The fundamental goals of organic viticulture are to maintain healthy soils, eliminating the use of chemical fertilizers, and to promote a healthy diversity of beneficial predators, eliminating the use of pesticides and herbicides. At Bartholomew Park Winery, a diverse mix of cover crops is used to achieve these goals.
Each fall, the vine rows at Bartholomew Park Winery are sown with bell beans, peas, barley, oats and mustard.
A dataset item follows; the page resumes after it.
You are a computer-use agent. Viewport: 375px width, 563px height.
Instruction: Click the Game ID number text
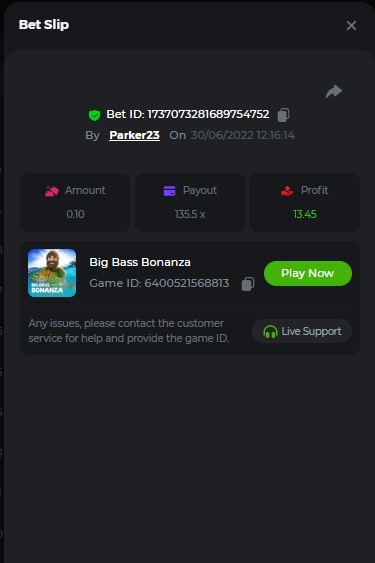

The cover crops are chosen by block based on the needs of the soil. Plants with shallow roots minimize erosion in the winter and successfully compete with weeds in the spring; deeper rooted crops are used in wet areas to break up the soil. The beans and peas fix nitrogen in the soil and attract beneficial insects with their blooms, cereal grains add biomass to the soil, and the mustard repels nematodes and helps combat soil compaction with their deep taproots.
During the spring, the cover crops at Bartholomew Park Winery often grow tall enough to completely hide the grapevines. Every other row is tilled back into the soils, leaving areas for the beneficial insects to live before the vines have grown, as well as to provide ground cover to aid in frost protection.
In summer, all weeds are removed by hand, all hedging and canopy management is done by hand, and strictly limited quantities of elemental sulfur are also used to ensure the optimal sun and air exposure, promote even ripening and prevent mildew and disease.
The organic farming practices at Bartholomew Park Winery vineyard not only promote a healthy environment but are essential to the development of intense, balanced flavors in our wines.